On April 1, 2026, the U.S. Treasury Department’s Financial Crimes Enforcement Network (“FinCEN”) issued a notice of proposed rulemaking (the “Proposed Rule”) that would establish detailed rules for the whistleblower program created by the Anti-Money Laundering Act of 2020 (“AML Act”) and expanded by the Anti-Money Laundering Whistleblower Improvement Act of 2022 (“AML Whistleblower Improvement Act”). Comments on the Proposed Rule are due on or before June 1, 2026.
The FinCEN whistleblower program offers incentives and protections to encourage reporting of violations of not only the Bank Secrecy Act (the “BSA”) but also the International Emergency Economic Powers Act (“IEEPA”), Trading With the Enemy Act of 1917 (“TWEA”) and Foreign Narcotics Kingpin Designation Act (the “Kingpin Act”). This scope is important to note.
- First, the whistleblower program covers a broad range of anti-financial crime and national security regimes. These include U.S. anti-money laundering and sanctions requirements, as well as the Outbound Investment Security Program (“OISP”) and Data Security Program established by the Treasury Department and Department of Justice (“DOJ”), respectively, under IEEPA. By contrast, violations of the Commerce Department’s export controls are not within scope.
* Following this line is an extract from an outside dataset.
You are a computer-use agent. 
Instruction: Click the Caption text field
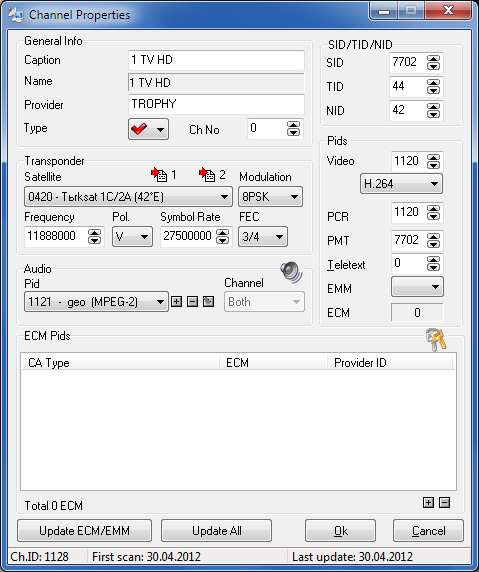click(x=216, y=60)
- Second, the whistleblower program encompasses not only financial institutions with affirmative BSA obligations but also the full range of entities that have obligations to comply with the other covered statutes and regulations.
FinCEN currently accepts tips regarding potential violations and maintains a website to allow whistleblowers to submit tips. The Proposed Rule seeks to implement the statutory framework of the AML Act and the AML Whistleblower Improvement Act by establishing procedures governing the submission of tips and award applications, award eligibility, award adjudication and protections for whistleblowers. To this end, FinCEN’s website notes that it will begin processing and paying awards after it finalizes the proposed rulemaking.
Below, we provide further information on the Proposed Rule and the FinCEN whistleblower program. We also invite all who are interested to join us on Monday, April 27, at 11 AM Eastern time, on a webinar to discuss the Proposed Rule and FinCEN’s proposed new anti-money laundering/countering the financing of terrorism rules (please register here to attend; register here to receive the on-demand recording).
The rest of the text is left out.